=== The input ===

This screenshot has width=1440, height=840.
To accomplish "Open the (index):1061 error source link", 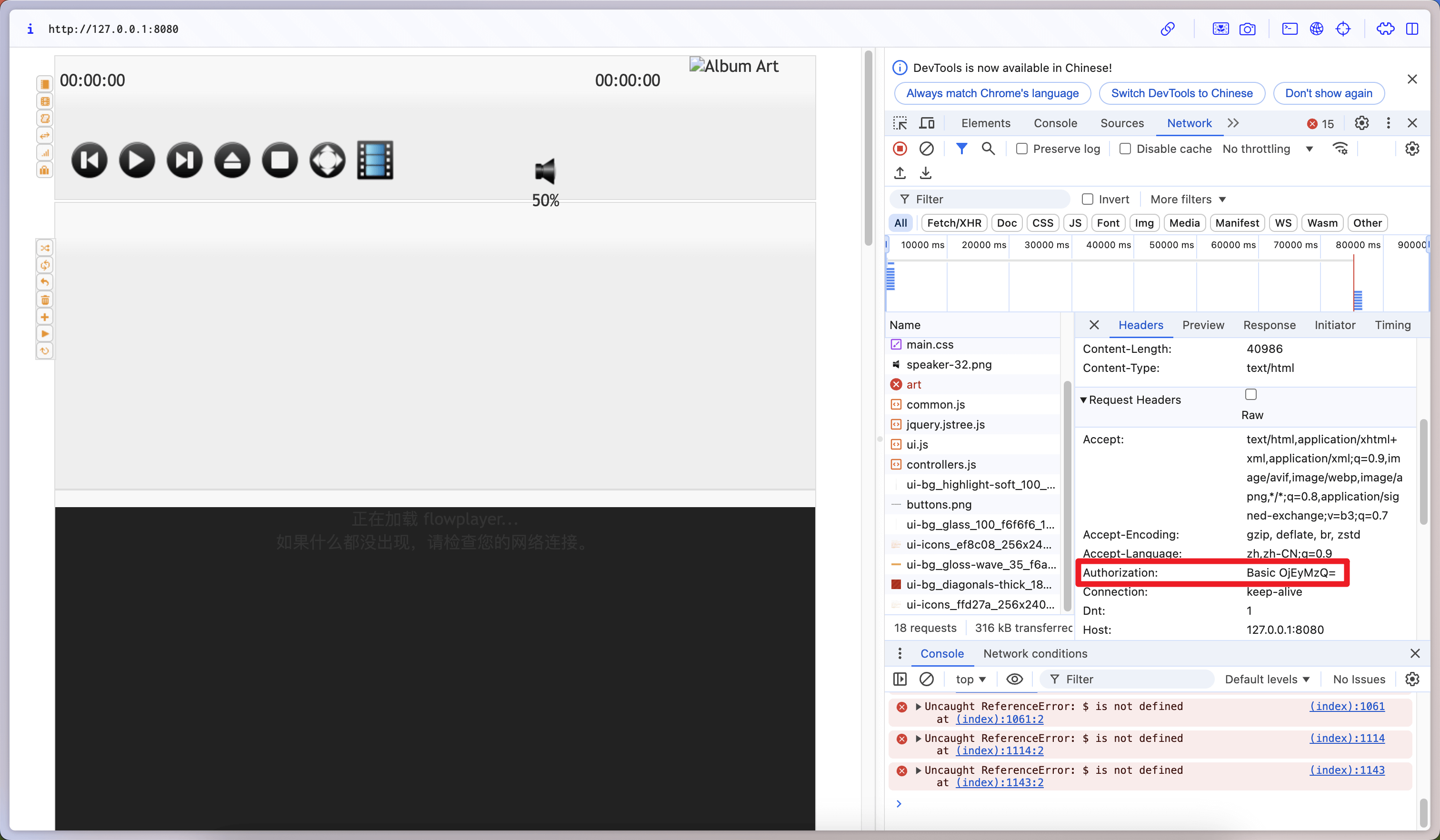I will (1347, 706).
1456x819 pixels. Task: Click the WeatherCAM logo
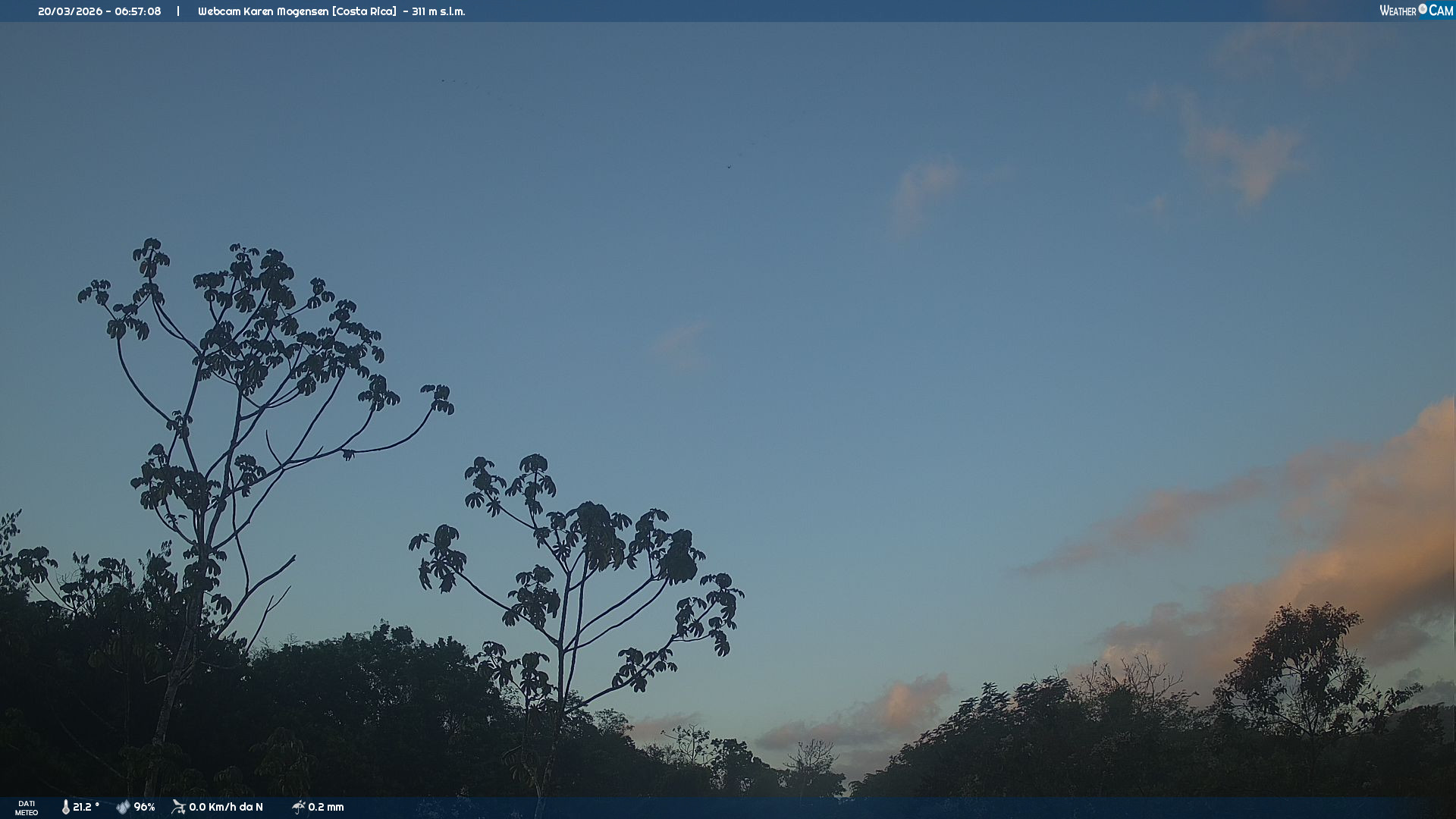point(1416,11)
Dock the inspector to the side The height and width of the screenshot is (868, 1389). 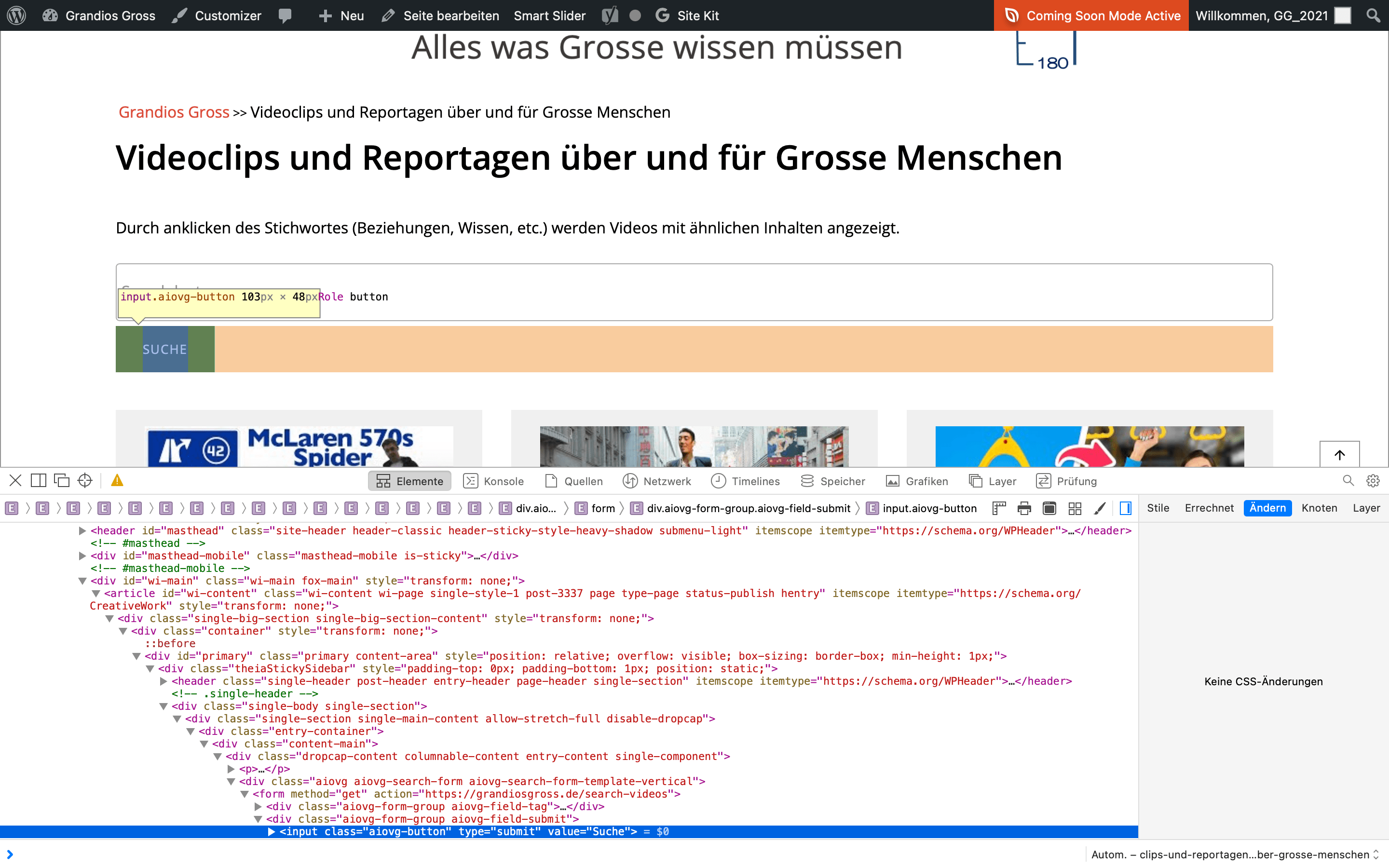point(39,480)
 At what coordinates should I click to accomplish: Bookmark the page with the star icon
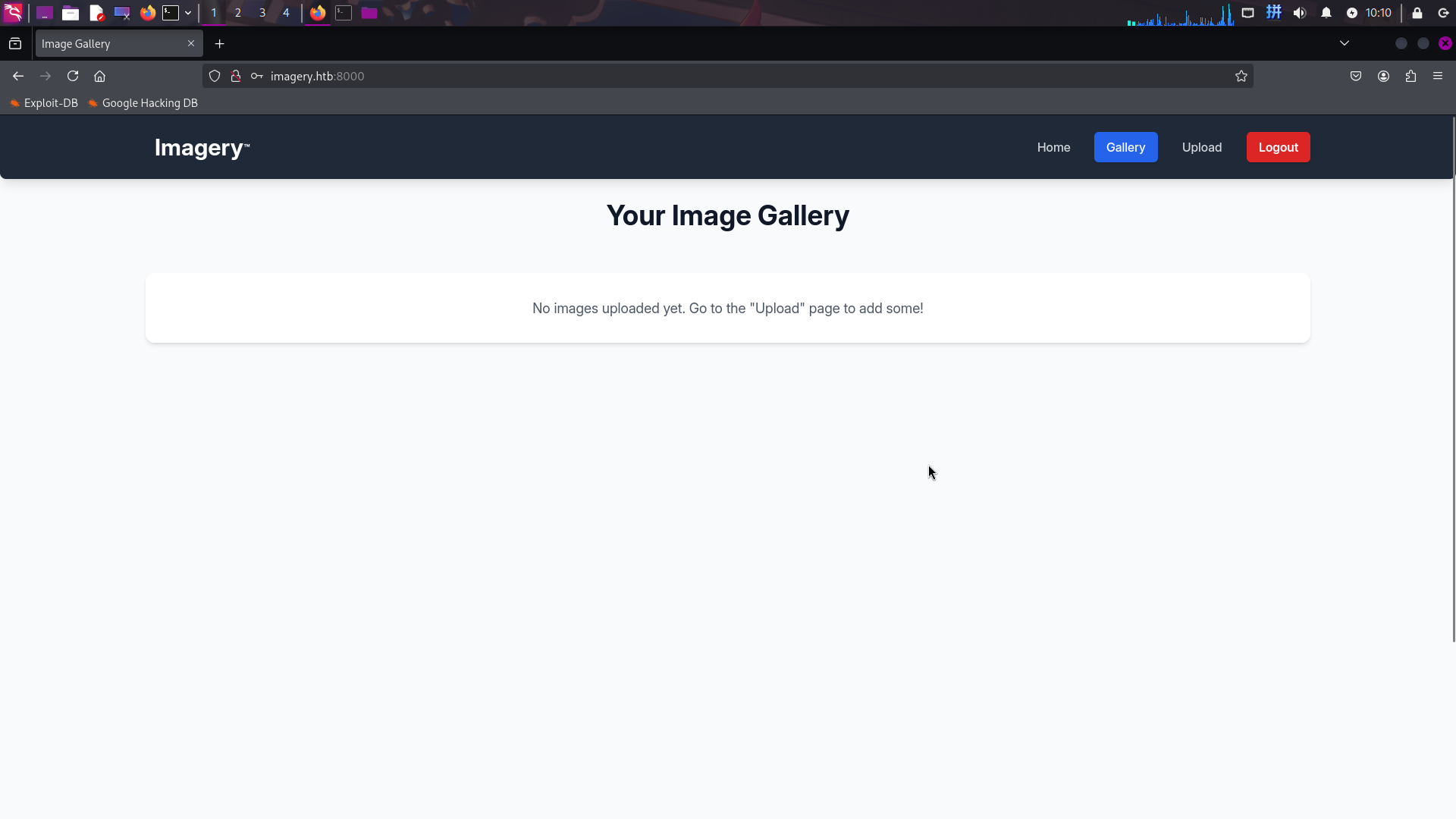pyautogui.click(x=1241, y=76)

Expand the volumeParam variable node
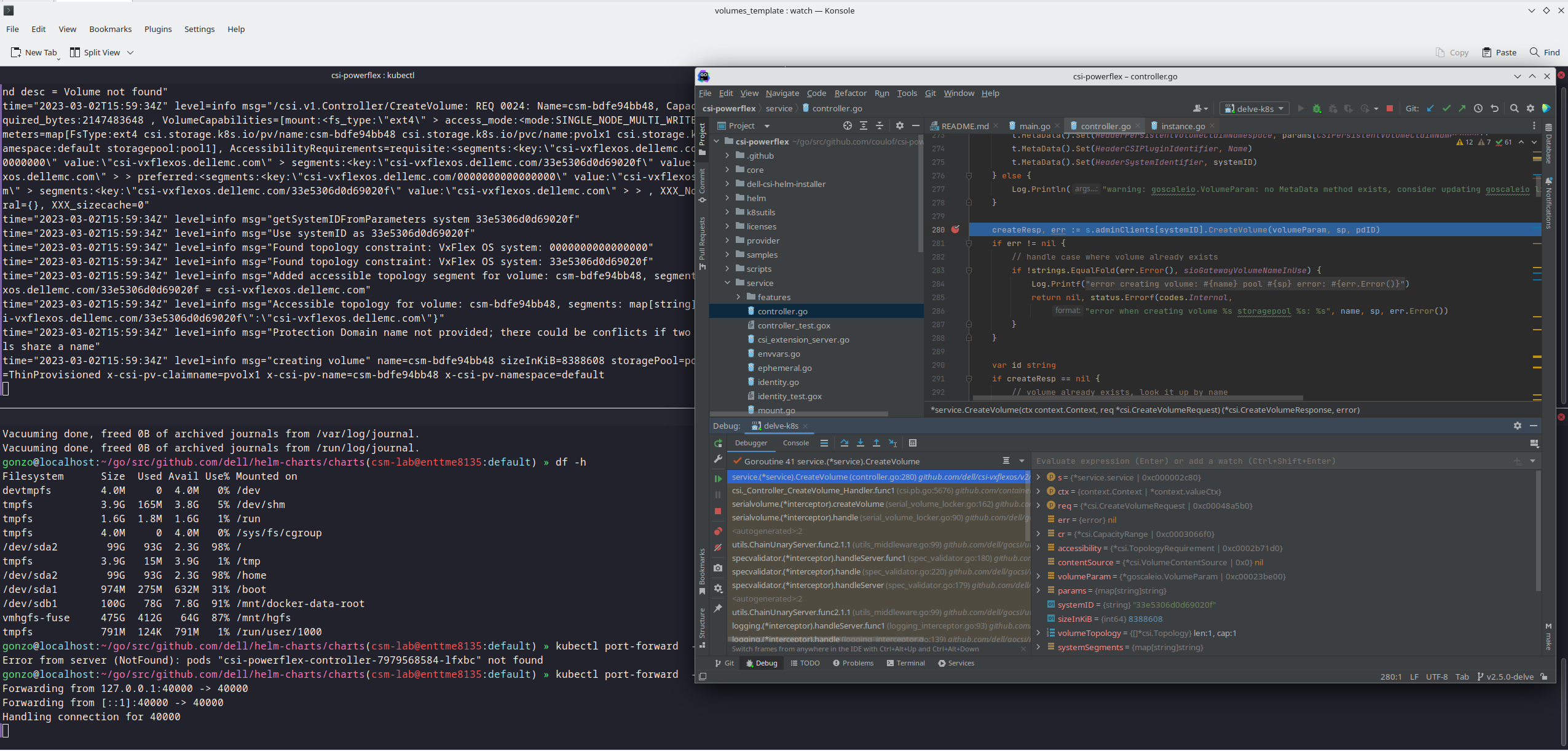click(x=1038, y=576)
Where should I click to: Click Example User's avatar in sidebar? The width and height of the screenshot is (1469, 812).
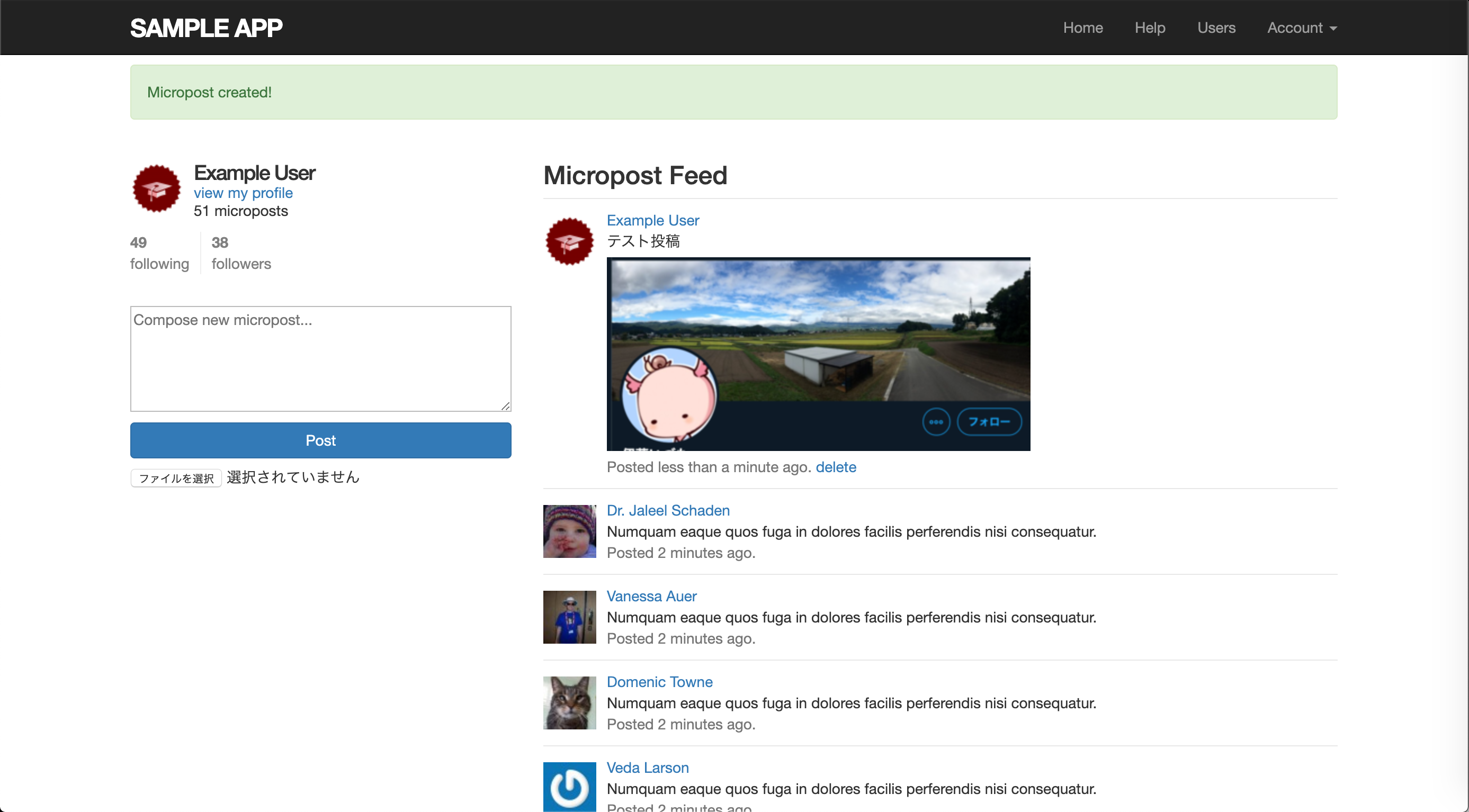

=== Exercise details ===
To answer, repeat exactly the lines from the line containing "Expand the volumeParam variable node" through the last line of the data above, leaving out all pictures.

=== Solution below ===
Expand the volumeParam variable node
click(x=1038, y=576)
Where should I click to: Click Example User's avatar in sidebar? The width and height of the screenshot is (1469, 812).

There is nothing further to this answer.